Word and element pointing entries:
◆ ◆ ◆

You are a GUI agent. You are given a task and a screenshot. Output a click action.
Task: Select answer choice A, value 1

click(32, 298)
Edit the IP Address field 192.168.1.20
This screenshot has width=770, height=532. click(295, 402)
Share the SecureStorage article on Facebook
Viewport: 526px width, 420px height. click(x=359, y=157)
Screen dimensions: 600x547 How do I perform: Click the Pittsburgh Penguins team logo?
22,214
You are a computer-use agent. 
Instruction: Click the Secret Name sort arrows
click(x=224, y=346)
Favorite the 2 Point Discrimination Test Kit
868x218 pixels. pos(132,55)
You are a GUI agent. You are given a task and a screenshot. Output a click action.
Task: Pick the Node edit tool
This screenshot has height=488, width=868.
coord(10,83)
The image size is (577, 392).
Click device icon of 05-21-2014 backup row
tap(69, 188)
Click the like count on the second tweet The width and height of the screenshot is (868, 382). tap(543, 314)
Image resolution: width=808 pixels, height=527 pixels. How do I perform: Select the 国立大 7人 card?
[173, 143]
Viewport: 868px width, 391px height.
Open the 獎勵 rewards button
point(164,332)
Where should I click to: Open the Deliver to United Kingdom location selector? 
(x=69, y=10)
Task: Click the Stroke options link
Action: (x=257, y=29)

◆ ◆ ◆

* [WORK TO COMPLETE]:
Which lines of the items above contain the string "height"? Report each of those lines in full.

* [EXERCISE RESPONSE]:
This screenshot has width=770, height=532. click(295, 402)
Viewport: 526px width, 420px height. click(x=359, y=157)
This screenshot has height=488, width=868.
Click the like count on the second tweet The width and height of the screenshot is (868, 382). tap(543, 314)
Image resolution: width=808 pixels, height=527 pixels. How do I perform: Select the 国立大 7人 card?
Viewport: 868px width, 391px height.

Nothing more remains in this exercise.